JN e MC Como disse, as alterações climáticas ameaçam as nossas formas de ser e pensar, questionam as distinções entre história natural e humana e, de acordo com o seu trabalho, introduzem uma diferença entre global e planetário. Em que medida é que as alterações climáticas nos convidam a considerar as figuras contraditórias do humano, para assim pensar o humano simultaneamente como força geofísica e agente político? Como habitar estes dois presentes ao mesmo tempo?

DC  Basta pensar na trágica pandemia do coronavírus que estamos a atravessar. Ela une o global e planetário, mas também expõe a diferença entre ambos. A propagação desta doença pelo movimento humano faz parte da história global; a crescente interacção entre humanos e animais — incluindo os selvagens — também é uma questão do capitalismo extractivista e das pressões crescentes do habitat e consumo humanos. Tudo isso é global. Mas aquilo que os vírus fazem e a forma como se reproduzem pertence à história da vida biológica deste planeta. Os micróbios são a forma maioritária de vida, tanto em número como em peso. Os vírus desempenham papéis muito importantes na história da vida deste planeta. Participam até na produção do oxigénio atmosférico. São uma forma de (semi-)vida bastante mais antiga do que os humanos. Se queremos compreender esta crise, devemos pensar na história global e planetária. Ora, não estamos habituados a pensar a história planetária, por isso resistimos e tentamos incorporar tudo no território mais familiar do global.

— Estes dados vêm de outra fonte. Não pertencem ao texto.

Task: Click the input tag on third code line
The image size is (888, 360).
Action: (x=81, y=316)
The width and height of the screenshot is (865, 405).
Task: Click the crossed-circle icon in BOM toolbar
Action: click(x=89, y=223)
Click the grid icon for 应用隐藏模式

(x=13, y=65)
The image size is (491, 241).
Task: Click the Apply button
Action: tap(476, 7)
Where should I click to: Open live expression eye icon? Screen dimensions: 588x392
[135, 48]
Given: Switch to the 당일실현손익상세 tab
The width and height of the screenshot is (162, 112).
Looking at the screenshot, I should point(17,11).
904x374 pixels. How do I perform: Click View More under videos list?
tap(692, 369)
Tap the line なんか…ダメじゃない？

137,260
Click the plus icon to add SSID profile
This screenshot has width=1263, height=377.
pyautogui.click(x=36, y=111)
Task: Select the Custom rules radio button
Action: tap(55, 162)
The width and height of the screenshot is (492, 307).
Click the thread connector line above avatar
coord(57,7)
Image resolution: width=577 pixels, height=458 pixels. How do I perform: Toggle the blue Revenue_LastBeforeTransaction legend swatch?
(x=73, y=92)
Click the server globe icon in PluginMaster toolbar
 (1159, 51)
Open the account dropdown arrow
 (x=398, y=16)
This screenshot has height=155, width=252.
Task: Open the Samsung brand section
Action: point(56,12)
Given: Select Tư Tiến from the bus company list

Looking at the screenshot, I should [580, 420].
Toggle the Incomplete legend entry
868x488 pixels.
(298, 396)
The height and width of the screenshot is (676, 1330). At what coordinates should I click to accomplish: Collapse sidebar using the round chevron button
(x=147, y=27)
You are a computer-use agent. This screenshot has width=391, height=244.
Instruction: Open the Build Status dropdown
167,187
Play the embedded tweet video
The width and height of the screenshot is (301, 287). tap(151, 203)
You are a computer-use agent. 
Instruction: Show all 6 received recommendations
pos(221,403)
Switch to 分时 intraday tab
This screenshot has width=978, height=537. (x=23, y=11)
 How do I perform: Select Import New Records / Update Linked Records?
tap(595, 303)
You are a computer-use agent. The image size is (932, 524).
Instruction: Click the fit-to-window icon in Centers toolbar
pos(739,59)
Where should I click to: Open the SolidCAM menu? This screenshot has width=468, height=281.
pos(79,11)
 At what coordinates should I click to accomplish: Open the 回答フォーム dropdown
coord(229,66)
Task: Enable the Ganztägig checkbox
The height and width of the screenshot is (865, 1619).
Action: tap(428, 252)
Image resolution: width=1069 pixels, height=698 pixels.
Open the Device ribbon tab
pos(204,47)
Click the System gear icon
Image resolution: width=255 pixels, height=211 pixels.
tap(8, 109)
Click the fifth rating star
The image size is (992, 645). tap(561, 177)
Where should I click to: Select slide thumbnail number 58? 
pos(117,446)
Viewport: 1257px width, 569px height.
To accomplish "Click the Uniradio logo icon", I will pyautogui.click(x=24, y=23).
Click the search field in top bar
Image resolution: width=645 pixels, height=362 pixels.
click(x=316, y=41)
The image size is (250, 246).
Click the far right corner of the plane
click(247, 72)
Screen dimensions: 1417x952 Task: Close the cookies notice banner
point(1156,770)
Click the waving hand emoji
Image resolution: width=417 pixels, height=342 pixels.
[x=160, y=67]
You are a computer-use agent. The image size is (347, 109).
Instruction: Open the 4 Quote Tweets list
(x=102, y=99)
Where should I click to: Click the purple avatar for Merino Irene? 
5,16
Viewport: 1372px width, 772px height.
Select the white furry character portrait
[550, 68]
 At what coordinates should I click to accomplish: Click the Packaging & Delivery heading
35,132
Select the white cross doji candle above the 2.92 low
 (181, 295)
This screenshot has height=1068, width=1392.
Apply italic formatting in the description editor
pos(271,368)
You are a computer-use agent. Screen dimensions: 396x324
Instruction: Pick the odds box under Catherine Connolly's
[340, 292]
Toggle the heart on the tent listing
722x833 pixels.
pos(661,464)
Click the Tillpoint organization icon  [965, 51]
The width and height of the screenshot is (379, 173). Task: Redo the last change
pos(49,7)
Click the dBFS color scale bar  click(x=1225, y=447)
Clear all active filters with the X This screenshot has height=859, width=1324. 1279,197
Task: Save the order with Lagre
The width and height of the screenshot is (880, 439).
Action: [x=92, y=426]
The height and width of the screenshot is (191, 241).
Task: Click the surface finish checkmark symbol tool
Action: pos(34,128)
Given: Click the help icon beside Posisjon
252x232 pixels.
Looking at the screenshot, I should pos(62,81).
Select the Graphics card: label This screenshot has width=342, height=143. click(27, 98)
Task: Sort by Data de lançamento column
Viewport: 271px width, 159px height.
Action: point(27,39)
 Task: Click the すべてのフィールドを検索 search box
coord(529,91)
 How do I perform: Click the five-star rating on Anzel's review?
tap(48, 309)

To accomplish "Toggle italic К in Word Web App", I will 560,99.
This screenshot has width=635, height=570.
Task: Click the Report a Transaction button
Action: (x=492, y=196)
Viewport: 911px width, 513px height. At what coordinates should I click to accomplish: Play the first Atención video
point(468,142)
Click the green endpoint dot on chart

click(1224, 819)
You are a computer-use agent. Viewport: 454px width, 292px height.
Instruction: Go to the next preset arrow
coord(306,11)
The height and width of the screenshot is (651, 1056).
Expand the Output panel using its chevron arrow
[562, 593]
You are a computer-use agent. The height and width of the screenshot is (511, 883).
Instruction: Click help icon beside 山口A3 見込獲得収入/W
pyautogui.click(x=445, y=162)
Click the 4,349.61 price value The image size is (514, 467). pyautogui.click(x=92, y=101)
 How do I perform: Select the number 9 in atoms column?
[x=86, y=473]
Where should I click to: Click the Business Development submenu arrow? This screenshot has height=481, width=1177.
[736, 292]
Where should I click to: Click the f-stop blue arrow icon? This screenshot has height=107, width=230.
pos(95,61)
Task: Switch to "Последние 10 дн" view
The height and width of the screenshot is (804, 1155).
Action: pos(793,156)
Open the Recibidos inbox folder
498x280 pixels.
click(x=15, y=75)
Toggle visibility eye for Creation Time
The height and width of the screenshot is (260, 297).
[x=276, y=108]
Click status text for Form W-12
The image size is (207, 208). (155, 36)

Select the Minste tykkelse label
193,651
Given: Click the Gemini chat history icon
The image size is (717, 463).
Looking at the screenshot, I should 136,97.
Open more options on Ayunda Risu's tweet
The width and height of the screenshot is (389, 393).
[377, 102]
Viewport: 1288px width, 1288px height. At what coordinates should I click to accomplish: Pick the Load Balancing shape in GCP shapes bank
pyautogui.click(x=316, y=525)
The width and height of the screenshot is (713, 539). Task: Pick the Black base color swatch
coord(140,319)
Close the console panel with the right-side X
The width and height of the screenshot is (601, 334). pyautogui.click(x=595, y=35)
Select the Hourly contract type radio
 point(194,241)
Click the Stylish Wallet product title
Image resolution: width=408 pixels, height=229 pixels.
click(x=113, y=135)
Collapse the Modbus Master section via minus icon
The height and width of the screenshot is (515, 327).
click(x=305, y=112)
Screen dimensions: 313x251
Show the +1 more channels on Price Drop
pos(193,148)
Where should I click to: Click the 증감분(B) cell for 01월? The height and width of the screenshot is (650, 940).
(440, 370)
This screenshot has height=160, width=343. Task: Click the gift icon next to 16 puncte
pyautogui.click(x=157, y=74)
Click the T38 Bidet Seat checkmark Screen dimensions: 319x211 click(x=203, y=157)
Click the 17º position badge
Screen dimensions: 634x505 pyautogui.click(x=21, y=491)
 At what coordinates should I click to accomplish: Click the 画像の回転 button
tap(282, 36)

Creio que chegámos a um período histórico no qual as nossas capacidades fenomenológicas estão a ser desafiadas. Pensar como uma montanha, pensar como se existíssemos há 150 mil anos, não nos é natural. Aqui remeto para Kant: somos animais equipados com ideias particulares de tempo e espaço. E estamos a lidar com um mundo que questiona esses conceitos inatos. É isso que pretendo afirmar quando digo que precisamos de reeducar a nossa imaginação para ver o que este desafio exige de nós. Para ver, por exemplo, que pedimos demasiado do mundo nos últimos setenta anos. Convertemos o mundo e toda a vida nele em simples recursos da prosperidade humana, e assim temos minado, extraído e tirado coisas dele. Mas, como é óbvio, a vida não se desenvolveu neste planeta só para que os humanos pudessem prosperar.

JN e MC  A politização do debate sobre o Antropoceno não nos permite explorar essa imaginação?

DC  Na verdade, ela presume uma soberania humana demasiado grande. A partir do momento em que vemos o planeta, passa a estar também em jogo a nossa condição de criaturas.

[...]

*Tradução de Ana Macedo

1. Os ensaios sobre as alterações climáticas e o Antropoceno serão publicados nos livros The Planet and the Human: The Anthropocene as Present (University of Chicago Press); The Holocene Lost? Provincializing Europe in a Warming World (University Press of New England).